Zbliżający rok to także wybory do trzech Landtagów Dolnej Saksonii, Hesji i Bawarii. Z punktu widzenia kanclerz najważniejsze starcie rozegra się w Bawarii. Jeśli CSU nie pozwoli socjaldemokratom na osiągnięcie wyniku sprzed pięciu lat to kanclerz Merkel nie powinna martwić się o swoją przyszłość. Sondaże nie są obiecujące dla SPD, a Peer Steinbrück musi pamiętać, że sukces jego partii w Bawarii przybliży go do kanclerskiego fotela.
Optymistycznie na rok 2013 patrzy także niemiecka gospodarka. Zgodnie z zapisem wprowadzonym w 2009 r. do konstytucji Niemcy w 2016 r. powinni osiągnąć zrównoważenie budżetowe. Jednak według wszelkich prognoz, zakładany cel, czyli zmniejszenie deficytu i spadek zadłużenia, zostanie osiągnięty już w przyszłym roku. Wszystko za sprawą niewielkich inwestycji i ciągle stabilnemu handlowi zagranicznemu.

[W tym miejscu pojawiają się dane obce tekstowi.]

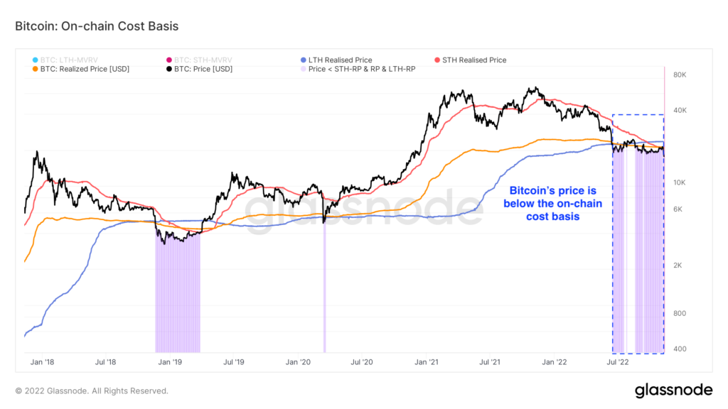
Task: Click the purple Price < STH-RP legend dot
Action: tap(304, 69)
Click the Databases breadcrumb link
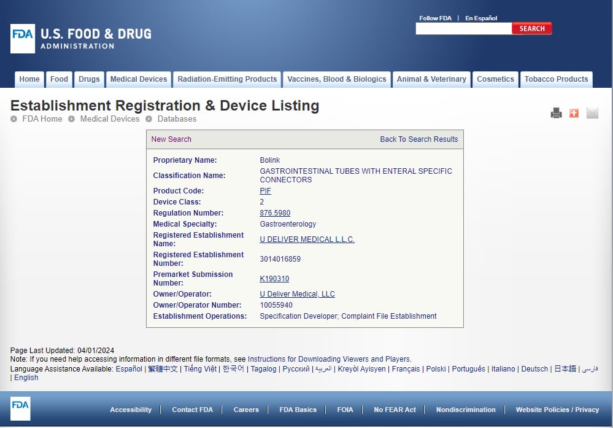Viewport: 613px width, 428px height. [x=177, y=119]
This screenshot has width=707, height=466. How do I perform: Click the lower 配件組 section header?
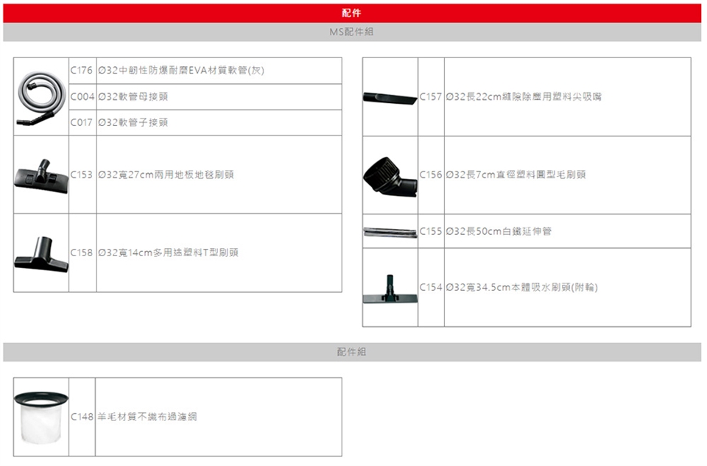click(x=352, y=353)
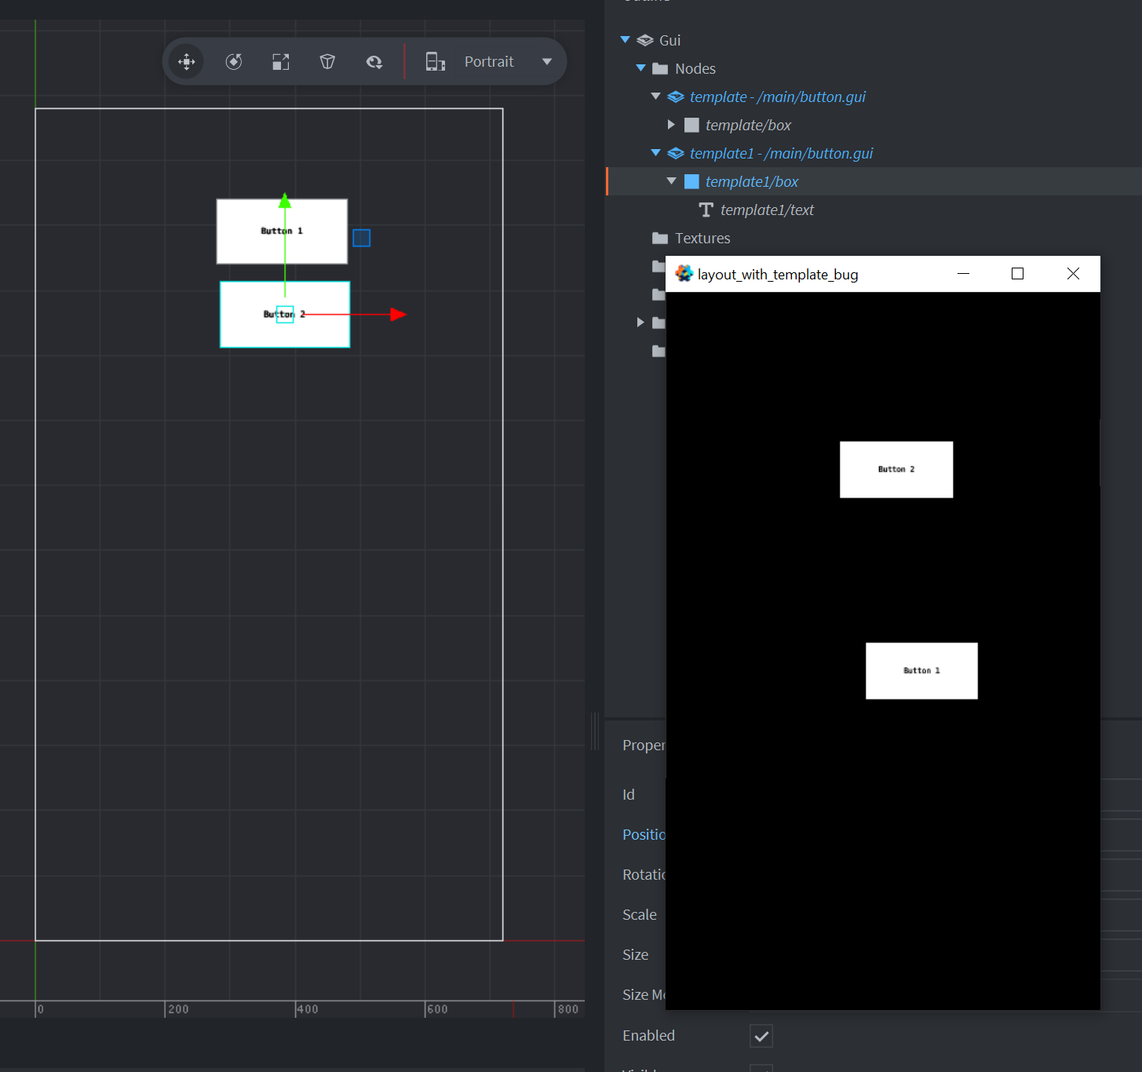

Przyjęty przez Bundestag budżet jest zorientowany na wzrost gospodarczy. Ministerstwo Gospodarki oraz niemieckie ośrodki badawcze wskazują na światełko w tunelu. Według różnych prognoz rok 2013 będzie przełomowy pod względem walki z recesją i osiągnięciem wzrost gospodarczy, który jest szacowany w granicach od 0,3 proc. do 1,6 proc. Natomiast niemieccy politycy oceniają ich kraj za wzór stabilności w Europie. Ośrodki analityczne przewidują ożywienie w eksporcie, ale z drugiej strony wskazują na dynamiczny rozwój rynków poza strefą euro. Należy pamiętać, że kryzys jeszcze się nie skończył i będą potrzebne środki do walki z kryzysem.
Ożywiona dyskusja na temat transformacji energetycznej może stać się elementem kampanii wyborczej. Z pewnością Niemcy będą przeznaczać coraz więcej środków na programy klimatyczne i energię odnawialną. Zarówno CDU jak i SPD zależy na kontynuowaniu drogi zmierzającej w kierunku ograniczenia wpływu energii jądrowej w Niemczech.